Abro uma revista e lá está a cara de outra criatura, sorrindo (de que será?), como numa selfie para o nada, e a título de legenda destaca-se a mensagem "trabalhando por você"... mas, para ser sincero, prefiro ler um poema de Allen Ginsberg.

Passando de carro numa avenida, deparo com o outdoor de uma figura que usa uma foto de vinte anos atrás para ilustrar uma mensagem de fé às mulheres por ocasião do 8 de março... e eu, repudiando o oportunismo marqueteiro, também desta vez prefiro empregar o meu tempo curtindo o som eletrizante dos Stones.

Abro o jornal e, na página de opinião, vejo o artigo do ocupante de um cargo público que, por ironia e farsa, responde a onze inquéritos policiais, todos por corrupção, e imediatamente a falta de credibilidade no que uma figura dessa tem a dizer me leva a virar a página, pior que isso, me leva a deixar o jornal de lado... pois prefiro ver um filme de Antonioni, certo de que ganho muito mais ocupando o meu tempo com a arte do gênio do cinema italiano.

Na padaria, encontro um amigo que começa a lamentar o destino do país, a falta de horizontes, a carência de alternativas a tudo o que está aí... e eu prefiro falar das musas da academia, as mais belas, que caminham na esteira com a graça de quem desfila na passarela.

Pra variar, entro no Facebook e deparo com a rotina de gente à esquerda e à direita se xingando, um querendo derrubar o outro numa guerra virtual, luta de todos contra todos e ninguém por nenhum... e nesse instante eu saio da rede social porque prefiro usar o meu tempo ouvindo Elis Regina.
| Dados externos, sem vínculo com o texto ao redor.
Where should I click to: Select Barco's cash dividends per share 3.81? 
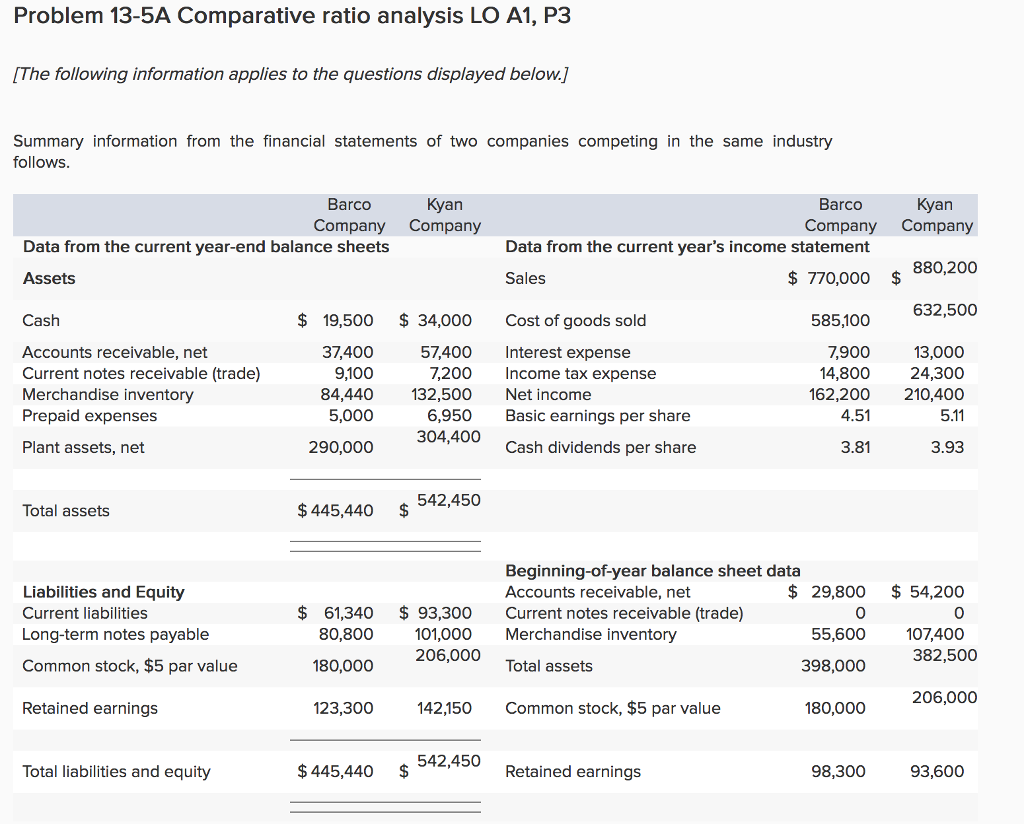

Enquanto isso, o celular me surpreende com ligações de bancos que oferecem empréstimos com o tom cordial de quem distribui benefícios e, ao mesmo tempo, omitem o óbvio ululante de que aceitar o produto significa arcar com dívida que me fará refém de uma prisão financeira por longos anos... e em lugar de ouvir a emissária do banco eu prefiro prestar atenção ao sorriso de uma criança.

Depois, novamente na televisão, vejo uma propaganda oficial que diz que o país está mudando para melhor e começa a decolar com a força de um jato, eu me pergunto que país é esse e viro as costas, pois não reconheço esse país no desamparo e no deserto das ruas... e também porque prefiro contemplar o pôr do sol nessa tarde de fim de verão.

Ouço notícias de assassinatos, massacres, famílias aos prantos, silêncio de velório, tiros na noite, explosões de caixas eletrônicos na madrugada, emboscadas... mas confesso que tudo isso cansa demais, então prefiro me desconectar desse mundo e buscar algum sentido numa canção desesperada dos Ramones.

Sinto cheiro de esgoto ao me aproximar da margem do rio poluído, tenho calafrio ao parar no semáforo à meia-noite, fico desesperançado ao pensar para onde vão os impostos que consomem parte do meu salário... e tento esquecer toda essa vida pulsante porque não pensar em nada disso é a melhor saída.

Sem dúvida, é muito mais sensato continuar ouvindo os Beatles, Pink Floyd, Stones, Elis Regina, Ramones... é mais saudável ler a poesia de Drummond e Allen Ginsberg... é mais inspirador curtir a bela mulher caminhando na esteira da academia... é revigorante apreciar o filme de Antonioni, acreditar na utopia de que só o sorriso de uma criança pode salvar o mundo, sentir a maravilha da natureza no pôr do sol do verão que se despede.